The multiplicity of roles Mr. Phoenix performs in “I’m Still Here” brings to mind Todd Haynes’s similarly titled “I’m Not There.” In that multistranded 2007 film, Mr. Haynes used different actors, men and women, black and white, to represent Bob Dylan or, rather, the multiple identities (folkie, mythmaker, rocker) that this shape-shifting singer has assumed over his career. By contrast, “I’m Still Here” takes the shape of a celebrity-profile documentary, with the attendant narrative strategies (battered old home movies to represent the past) and visual clichés (shaky camera work, bad lighting). Although not as formally audacious or intellectually exciting as Mr. Haynes’s film, “I’m Still Here” nonetheless also makes the case for identity or, more accurately, identities as both constructed and protean.
To this end it’s telling that Mr. Phoenix, in an early scene of him turning in his celebrity credentials, as it were, says, “I don’t want to play the character of Joaquin anymore.” To judge from his gut and the dreadlocks sprouting on his head, he has already quit playing the manicured media commodity who, in keeping with the false intimacy of the entertainment sphere, is known by his or her first name (Joaquin, Julia, George). That Joaquin hugs Jay Leno like a long-lost friend, smiles at the paparazzi shrieking his name on the red carpet and receives a kiss from John Travolta, as Mr.

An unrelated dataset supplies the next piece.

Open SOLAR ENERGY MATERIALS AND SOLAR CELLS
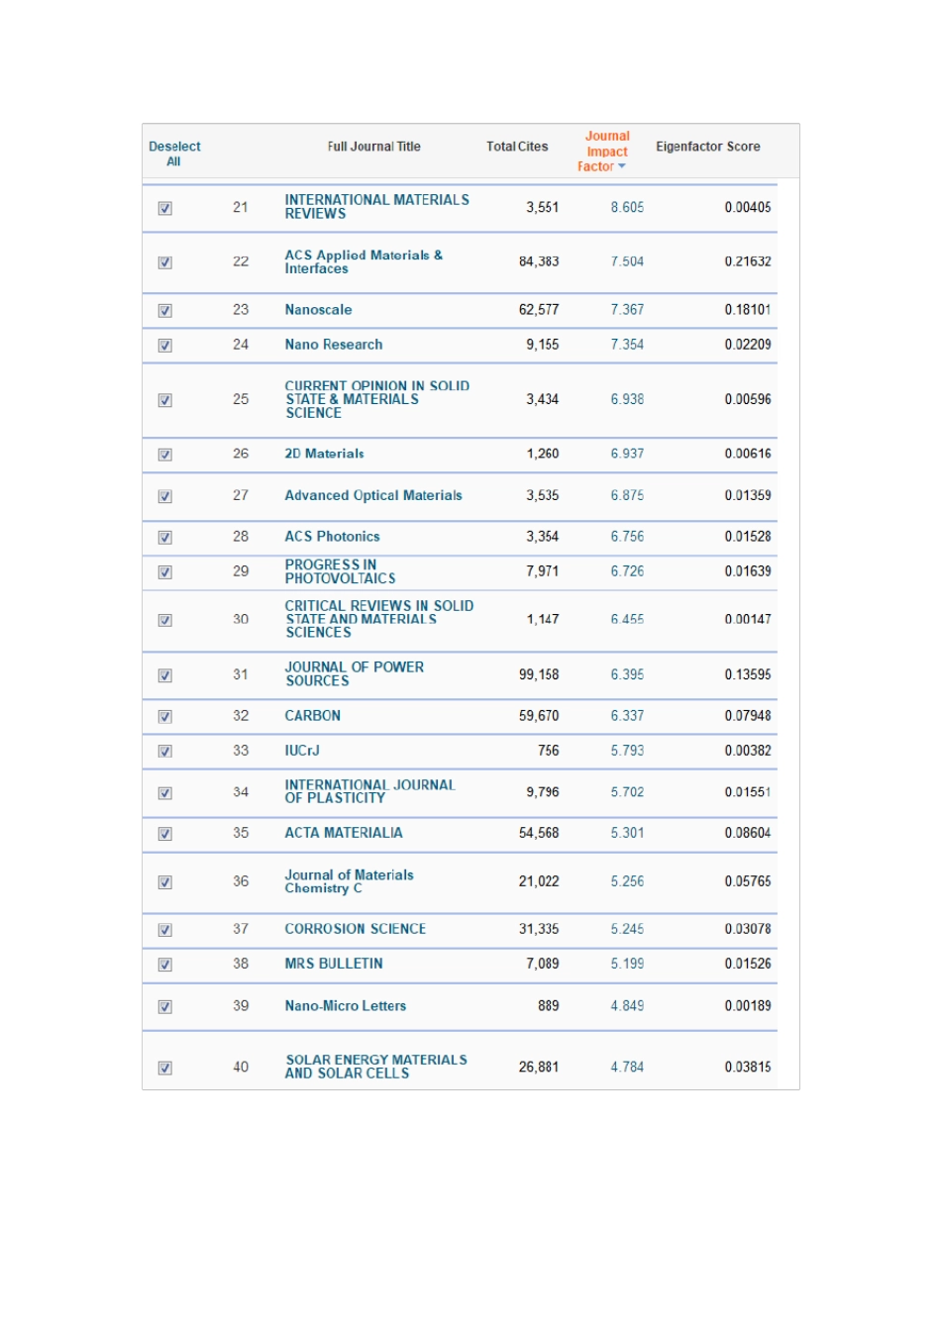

Phoenix did at the Golden Globes. This Joaquin is fat, fuzzy, obnoxious, whiny, seemingly talentless and definitely not Regis-and-Kelly-friendly.
Is it any wonder Mr. Phoenix wanted out, or said he did? Certainly it’s understandable that someone who more or less grew up on camera, and who watched his brother become famous and perhaps succumb to the crushing pressures, would have something to say about the absurdities and horrors of celebrity. Yeah, yeah, celebrity has its privileges. But in an age of nearly continuous surveillance, where being a celebrity means being forced to relinquish any claims to privacy, it can have the aspect of a nightmare, as is made discomfortingly obvious by a recently released video of Kate Moss, with her toddler in tow, fighting to leave an airport amid a swarm of paparazzi. (The video was used to help pass the recent so-called anti-paparazzi law in California that would curtail unauthorized celebrity snaps.)
Of course there’s a chance that Mr. Phoenix just wanted a break from the bread and circuses, though the fact that he starred in — and helped produce — this movie around the time he was saying goodbye to acting strongly suggests otherwise. My guess is that after years of being the trick pony, he wanted to see what it was like to be the ringmaster. He found a willing accomplice in Mr. Affleck and received some fine support from Ben Stiller and P. Diddy, who show up at different points in “I’m Still Here” to play their roles as a potential colleague and a would-be music producer. As to us — well, we too are playing our roles, first by guessing what’s up with Joaquin Phoenix and then by wondering whether we need to buy a ticket.
“I’m Still Here” is rated R (Under 17 requires accompanying parent or adult guardian). Nudity, defecation, drugs.